Der innere Kampf, den die Protagonistinnen des kleinen Werks führen, beginnt mit dem Ende ihrer bis dahin geradlinig verlaufenden Biografien. Wenn Esther Goldfarb sich zu Assja Iwanowa wandelt, offenbart sich die Tragödie ihres Lebens nicht in ihrer Liebe zu dem jüdischen Intellektuellen und Schriftsteller Hermann, sondern in der Ehe mit dem NKWD-Offizier Grigori Iwanow. In der Novelle kreuzen sich tragisch differierende Schicksalslinien auf einer verschneiten, heruntergekommenen Bahnstation in unmittelbarer Nähe zur deutsch-sowjetischen Front des Zweiten Weltkriegs.

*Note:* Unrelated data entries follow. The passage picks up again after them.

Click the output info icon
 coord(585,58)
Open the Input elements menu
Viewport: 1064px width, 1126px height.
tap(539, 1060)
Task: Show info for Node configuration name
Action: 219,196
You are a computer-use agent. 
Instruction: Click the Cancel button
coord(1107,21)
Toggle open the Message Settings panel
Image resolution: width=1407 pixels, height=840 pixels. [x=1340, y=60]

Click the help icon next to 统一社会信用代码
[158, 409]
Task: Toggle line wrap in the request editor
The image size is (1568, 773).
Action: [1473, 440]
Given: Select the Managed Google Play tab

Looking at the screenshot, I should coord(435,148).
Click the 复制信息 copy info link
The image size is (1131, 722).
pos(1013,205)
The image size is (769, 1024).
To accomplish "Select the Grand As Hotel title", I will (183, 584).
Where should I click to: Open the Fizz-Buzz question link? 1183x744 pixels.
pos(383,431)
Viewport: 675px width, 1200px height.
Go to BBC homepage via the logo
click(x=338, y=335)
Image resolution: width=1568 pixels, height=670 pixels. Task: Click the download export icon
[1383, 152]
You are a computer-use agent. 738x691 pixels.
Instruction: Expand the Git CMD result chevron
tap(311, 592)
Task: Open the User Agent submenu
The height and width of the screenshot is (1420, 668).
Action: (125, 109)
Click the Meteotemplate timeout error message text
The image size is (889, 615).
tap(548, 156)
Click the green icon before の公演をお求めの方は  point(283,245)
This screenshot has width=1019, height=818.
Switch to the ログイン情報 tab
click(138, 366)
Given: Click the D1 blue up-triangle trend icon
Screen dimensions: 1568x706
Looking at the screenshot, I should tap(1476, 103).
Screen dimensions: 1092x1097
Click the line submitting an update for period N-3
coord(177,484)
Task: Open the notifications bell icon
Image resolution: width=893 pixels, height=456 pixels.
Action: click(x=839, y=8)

Mit ihrem Werk ist die Autorin dem menschlichen Einzelschicksal inmitten der kriegerischen Auseinandersetzungen jener Epoche auf der Spur.
Vera Hacken
Vera Hacken wurde 1912 in Odessa geboren. 1921 flohen die Eltern ins rumänisch-bessarabische Lipkany und übersiedelten im Jahr darauf nach Czernowitz. Vera Hacken absolvierte eine Ausbildung zur Kindergärtnerin und unterrichtete Kinder am Klavier. In den späten Dreißigern führte sie in Czernowitz einen literarischen Salon und arbeitete als Regisseurin an Revuetheatern in Czernowitz und Bukarest. 1940 setzte sie sich zusammen mit ihrem Mann, dem Kinderarzt Emanuel Hacken, in die Sowjetunion ab, nach dem Krieg in die amerikanische Besatzungszone. 1951 wanderte sie zusammen mit ihrem Mann und ihren Eltern in die USA aus. Sie schrieb Geschichten, Gedichte, Essays und Memoiren. Vera Hacken starb 1988 in Englewood, New Jersey.